Asked by CNN why the talks, which have stretched on for many weeks, are taking so long, Scott said combining the two very large bills is proving to be complicated.
“Have you read the two bills? They’re long,” he said. “So, I don’t mean that to be sarcastic. In all honesty, comparing the two bills, and then coming to a solution on the two sides is really hard.”
Though Scott sounded downbeat about the talks, a source with direct knowledge said later Tuesday that lawmakers have been making significant progress and are moving very close to cutting a deal.
The source said lawmakers have made substantial progress on outstanding issues in the legislation and are closer to reaching an agreement — including on the main sticking point of changing the qualified immunity standard to make it easier for victims of police violence to sue in civil court.
It’s still possible the talks could fall apart, but there’s a sense that a deal is within reach and could be finalized within days.
Sen.

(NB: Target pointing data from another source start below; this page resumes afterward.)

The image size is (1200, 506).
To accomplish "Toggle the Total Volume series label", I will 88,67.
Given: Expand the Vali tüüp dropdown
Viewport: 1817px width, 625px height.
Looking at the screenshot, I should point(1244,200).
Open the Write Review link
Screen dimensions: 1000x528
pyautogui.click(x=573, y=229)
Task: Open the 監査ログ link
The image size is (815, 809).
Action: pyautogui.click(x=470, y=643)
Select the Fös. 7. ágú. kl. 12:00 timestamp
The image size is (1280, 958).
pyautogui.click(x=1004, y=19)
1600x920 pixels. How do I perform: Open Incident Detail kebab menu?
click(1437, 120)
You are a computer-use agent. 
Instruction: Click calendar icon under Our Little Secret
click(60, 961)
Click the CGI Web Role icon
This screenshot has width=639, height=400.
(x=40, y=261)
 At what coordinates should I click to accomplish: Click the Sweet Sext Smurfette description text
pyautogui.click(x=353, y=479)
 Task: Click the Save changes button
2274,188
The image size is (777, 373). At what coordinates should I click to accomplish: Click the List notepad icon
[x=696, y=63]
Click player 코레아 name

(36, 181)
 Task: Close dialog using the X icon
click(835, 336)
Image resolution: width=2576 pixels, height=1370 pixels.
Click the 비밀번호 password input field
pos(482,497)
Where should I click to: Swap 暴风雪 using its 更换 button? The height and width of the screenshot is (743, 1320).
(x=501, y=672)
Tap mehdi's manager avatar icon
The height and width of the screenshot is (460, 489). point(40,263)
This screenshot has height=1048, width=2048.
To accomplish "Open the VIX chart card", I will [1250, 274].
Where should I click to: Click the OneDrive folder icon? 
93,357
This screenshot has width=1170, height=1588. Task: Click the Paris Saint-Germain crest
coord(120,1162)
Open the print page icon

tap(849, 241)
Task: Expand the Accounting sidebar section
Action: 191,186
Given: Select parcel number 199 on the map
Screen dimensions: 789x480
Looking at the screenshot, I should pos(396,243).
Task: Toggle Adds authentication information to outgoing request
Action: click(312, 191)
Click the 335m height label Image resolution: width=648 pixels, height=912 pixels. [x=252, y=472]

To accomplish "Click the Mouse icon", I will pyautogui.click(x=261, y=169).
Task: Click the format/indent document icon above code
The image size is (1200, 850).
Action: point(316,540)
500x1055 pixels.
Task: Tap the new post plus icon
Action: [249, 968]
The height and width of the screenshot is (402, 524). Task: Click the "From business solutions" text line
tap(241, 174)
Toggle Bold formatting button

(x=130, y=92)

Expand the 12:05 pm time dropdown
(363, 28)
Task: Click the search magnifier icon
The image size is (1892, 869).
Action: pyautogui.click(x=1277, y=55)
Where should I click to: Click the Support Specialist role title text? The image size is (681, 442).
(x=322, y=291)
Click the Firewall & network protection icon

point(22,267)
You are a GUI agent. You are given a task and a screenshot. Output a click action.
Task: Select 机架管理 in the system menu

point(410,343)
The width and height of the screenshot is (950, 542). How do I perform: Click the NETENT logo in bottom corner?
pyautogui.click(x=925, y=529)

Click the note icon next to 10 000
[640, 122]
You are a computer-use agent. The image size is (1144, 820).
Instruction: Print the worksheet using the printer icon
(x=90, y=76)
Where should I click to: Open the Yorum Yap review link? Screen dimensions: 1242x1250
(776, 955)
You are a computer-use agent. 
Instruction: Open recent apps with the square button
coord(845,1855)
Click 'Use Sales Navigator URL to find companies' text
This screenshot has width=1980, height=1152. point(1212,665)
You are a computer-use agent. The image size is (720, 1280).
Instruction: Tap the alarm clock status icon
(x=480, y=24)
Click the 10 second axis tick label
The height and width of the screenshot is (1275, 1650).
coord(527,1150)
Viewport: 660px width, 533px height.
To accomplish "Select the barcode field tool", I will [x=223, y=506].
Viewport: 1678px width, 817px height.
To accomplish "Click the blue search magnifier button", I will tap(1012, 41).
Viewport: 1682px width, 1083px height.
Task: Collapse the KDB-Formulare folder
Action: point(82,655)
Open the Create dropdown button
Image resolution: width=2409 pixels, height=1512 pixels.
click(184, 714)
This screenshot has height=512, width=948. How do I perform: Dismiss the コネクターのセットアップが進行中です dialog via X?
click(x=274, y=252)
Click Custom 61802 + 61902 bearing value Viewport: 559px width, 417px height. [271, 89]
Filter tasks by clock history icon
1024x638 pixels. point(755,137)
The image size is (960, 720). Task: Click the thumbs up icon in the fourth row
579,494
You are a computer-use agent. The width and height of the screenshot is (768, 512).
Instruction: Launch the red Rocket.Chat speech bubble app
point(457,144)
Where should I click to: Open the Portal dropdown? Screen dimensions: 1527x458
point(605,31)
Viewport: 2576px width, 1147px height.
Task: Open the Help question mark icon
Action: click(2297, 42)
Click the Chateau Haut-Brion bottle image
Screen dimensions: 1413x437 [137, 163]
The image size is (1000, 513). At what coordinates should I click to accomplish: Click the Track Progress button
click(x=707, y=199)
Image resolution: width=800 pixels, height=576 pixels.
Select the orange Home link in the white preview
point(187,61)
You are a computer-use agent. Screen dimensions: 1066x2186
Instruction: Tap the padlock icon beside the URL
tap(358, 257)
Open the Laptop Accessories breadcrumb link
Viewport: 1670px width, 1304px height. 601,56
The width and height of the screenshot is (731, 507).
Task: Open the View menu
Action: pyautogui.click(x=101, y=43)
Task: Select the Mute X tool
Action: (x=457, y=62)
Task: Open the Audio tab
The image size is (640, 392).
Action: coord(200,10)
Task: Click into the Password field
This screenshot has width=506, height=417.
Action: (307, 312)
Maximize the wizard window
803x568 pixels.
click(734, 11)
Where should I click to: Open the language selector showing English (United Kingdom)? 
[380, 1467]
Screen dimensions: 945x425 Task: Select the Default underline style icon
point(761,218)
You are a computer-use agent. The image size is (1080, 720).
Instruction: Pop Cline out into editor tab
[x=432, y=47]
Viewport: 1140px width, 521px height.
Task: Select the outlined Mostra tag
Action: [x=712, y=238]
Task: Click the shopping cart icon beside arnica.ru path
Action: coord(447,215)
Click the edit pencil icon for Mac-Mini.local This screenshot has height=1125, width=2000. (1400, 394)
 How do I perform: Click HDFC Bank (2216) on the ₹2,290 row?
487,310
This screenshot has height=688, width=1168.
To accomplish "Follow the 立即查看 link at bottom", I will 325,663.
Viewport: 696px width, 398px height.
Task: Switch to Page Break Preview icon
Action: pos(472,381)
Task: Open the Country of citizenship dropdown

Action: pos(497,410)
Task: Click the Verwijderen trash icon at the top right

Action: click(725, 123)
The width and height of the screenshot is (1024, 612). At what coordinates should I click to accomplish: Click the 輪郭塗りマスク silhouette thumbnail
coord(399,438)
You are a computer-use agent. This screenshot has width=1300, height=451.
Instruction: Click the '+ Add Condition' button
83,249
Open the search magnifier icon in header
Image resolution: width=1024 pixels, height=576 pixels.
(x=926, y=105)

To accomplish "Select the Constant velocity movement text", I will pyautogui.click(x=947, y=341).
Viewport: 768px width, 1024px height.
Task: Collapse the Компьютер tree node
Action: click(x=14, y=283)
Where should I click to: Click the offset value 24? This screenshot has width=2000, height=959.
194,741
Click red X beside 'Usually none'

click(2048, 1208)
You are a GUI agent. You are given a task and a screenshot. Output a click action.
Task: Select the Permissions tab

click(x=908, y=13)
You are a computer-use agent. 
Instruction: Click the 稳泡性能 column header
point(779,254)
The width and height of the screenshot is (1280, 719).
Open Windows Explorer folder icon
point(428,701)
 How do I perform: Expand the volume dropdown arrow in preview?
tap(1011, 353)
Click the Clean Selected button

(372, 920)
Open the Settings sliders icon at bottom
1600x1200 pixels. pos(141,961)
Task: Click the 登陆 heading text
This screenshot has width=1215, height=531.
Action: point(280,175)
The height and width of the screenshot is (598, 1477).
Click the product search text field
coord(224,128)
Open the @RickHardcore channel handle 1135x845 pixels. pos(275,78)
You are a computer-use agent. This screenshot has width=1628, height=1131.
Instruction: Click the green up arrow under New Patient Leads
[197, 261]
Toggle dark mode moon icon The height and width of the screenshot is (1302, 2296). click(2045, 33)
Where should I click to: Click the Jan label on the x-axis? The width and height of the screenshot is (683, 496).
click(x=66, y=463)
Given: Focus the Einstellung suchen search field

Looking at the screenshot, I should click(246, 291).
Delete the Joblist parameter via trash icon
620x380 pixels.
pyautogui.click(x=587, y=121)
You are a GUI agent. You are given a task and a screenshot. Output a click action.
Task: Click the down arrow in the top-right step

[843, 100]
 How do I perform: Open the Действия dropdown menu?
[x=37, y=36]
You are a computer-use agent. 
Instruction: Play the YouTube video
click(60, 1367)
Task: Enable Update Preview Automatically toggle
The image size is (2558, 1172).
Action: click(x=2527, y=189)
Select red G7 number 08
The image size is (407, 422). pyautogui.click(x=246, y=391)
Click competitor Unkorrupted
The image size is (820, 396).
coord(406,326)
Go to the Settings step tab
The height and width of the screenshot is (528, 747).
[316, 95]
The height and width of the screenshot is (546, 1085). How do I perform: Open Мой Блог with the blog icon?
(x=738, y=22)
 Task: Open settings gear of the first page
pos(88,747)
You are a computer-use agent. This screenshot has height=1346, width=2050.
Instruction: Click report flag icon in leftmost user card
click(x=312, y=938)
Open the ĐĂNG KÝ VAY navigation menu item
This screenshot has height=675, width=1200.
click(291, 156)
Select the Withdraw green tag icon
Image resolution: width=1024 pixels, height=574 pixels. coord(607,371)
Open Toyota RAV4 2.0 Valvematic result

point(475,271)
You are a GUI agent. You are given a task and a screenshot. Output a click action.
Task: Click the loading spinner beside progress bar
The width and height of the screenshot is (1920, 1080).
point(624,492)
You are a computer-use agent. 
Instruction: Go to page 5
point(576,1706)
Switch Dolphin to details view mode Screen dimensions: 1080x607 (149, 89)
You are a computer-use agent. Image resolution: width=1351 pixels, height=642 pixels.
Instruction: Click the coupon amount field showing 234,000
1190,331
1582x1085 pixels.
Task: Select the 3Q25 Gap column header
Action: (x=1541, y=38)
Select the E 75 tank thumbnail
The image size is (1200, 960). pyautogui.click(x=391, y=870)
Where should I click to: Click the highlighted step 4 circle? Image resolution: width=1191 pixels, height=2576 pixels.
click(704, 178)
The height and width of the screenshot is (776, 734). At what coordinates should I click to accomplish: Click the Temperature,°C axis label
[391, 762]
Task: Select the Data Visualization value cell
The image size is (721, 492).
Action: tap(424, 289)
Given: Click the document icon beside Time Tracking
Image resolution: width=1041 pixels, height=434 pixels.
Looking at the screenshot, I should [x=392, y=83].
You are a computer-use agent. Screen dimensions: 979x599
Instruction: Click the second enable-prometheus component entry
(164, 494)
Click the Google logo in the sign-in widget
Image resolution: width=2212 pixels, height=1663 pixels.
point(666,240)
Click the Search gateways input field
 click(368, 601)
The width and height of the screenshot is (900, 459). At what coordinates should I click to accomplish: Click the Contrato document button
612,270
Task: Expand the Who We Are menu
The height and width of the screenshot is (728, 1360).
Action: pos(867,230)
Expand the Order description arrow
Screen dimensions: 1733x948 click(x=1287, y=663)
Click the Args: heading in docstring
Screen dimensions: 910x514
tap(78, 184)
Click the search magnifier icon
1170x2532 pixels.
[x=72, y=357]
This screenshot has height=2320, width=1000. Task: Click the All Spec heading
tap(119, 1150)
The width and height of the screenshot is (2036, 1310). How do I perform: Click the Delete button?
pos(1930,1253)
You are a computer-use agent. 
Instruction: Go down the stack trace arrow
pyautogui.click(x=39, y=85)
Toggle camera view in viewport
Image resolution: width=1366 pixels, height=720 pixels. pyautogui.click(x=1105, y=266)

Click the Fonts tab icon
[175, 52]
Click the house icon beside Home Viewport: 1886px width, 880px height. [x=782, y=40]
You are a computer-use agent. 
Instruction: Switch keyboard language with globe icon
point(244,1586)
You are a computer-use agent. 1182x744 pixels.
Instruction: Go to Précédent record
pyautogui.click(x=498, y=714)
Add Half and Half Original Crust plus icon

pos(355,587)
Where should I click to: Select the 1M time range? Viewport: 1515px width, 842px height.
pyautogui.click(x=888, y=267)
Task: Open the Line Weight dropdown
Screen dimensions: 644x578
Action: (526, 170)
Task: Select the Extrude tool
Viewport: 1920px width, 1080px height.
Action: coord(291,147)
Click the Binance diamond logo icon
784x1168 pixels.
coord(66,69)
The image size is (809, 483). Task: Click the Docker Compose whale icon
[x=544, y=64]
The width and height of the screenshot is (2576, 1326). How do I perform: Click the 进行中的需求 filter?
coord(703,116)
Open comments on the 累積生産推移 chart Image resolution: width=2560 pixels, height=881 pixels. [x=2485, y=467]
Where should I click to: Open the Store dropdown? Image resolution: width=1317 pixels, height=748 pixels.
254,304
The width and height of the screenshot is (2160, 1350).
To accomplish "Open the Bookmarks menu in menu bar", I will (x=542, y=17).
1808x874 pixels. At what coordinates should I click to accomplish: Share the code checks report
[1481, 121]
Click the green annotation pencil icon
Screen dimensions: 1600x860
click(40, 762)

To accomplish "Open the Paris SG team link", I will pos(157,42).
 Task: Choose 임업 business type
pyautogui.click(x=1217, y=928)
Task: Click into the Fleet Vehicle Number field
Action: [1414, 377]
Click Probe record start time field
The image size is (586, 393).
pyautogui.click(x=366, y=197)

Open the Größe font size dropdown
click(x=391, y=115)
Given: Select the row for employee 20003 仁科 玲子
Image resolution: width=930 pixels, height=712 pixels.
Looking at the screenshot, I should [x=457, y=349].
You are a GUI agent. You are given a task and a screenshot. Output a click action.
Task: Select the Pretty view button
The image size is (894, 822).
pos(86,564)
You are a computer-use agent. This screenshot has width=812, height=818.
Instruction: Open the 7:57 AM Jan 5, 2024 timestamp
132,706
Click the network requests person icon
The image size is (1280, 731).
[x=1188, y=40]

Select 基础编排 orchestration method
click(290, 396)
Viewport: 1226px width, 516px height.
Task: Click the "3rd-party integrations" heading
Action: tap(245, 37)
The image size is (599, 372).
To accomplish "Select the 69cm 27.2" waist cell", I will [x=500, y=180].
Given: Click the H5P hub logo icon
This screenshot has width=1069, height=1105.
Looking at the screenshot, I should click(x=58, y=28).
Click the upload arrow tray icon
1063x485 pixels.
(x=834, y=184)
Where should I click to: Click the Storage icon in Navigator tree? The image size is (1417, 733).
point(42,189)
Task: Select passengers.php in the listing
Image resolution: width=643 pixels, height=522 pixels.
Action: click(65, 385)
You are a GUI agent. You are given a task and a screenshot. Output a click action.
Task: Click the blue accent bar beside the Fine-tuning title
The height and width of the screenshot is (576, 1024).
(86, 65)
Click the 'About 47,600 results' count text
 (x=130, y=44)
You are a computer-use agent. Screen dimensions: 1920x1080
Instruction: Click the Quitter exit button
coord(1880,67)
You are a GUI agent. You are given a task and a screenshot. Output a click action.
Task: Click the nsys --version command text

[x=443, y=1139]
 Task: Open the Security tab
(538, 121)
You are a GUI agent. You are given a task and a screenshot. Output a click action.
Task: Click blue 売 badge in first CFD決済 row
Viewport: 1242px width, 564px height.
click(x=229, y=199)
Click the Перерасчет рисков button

John Cornyn, a top GOP senator who has been closely monitoring the talks and speaking regularly with Scott, told CNN earlier Tuesday that with a deadline less than three weeks away, if lawmakers want to reach an agreement, qualified immunity will likely not be in the bill.
The Texas Republican added that it’s been his understanding “all along” that qualified immunity was not going to be negotiable.
“I saw that he said that qualified immunity is not negotiable,” Cornyn said of Scott. “And that’s kind of been my understanding all along, that Democrats keep hoping that it is and people figure ways to wire around it.”
Sen. James Lankford of Oklahoma, a Republican co-sponsor of the GOP bill, expressed hope that a deal will be reached soon, but acknowledged there’s still some work to be done on the “big issues” and “100 small issues” that need to be settled.
Asked about Scott’s remark about there being many more outstanding issues than just qualified immunity, Lankford said, “There are the big issues that are out there and then there’s 100 small issues. And so we’re getting close on the big issues. Still got to close the gap on the small.”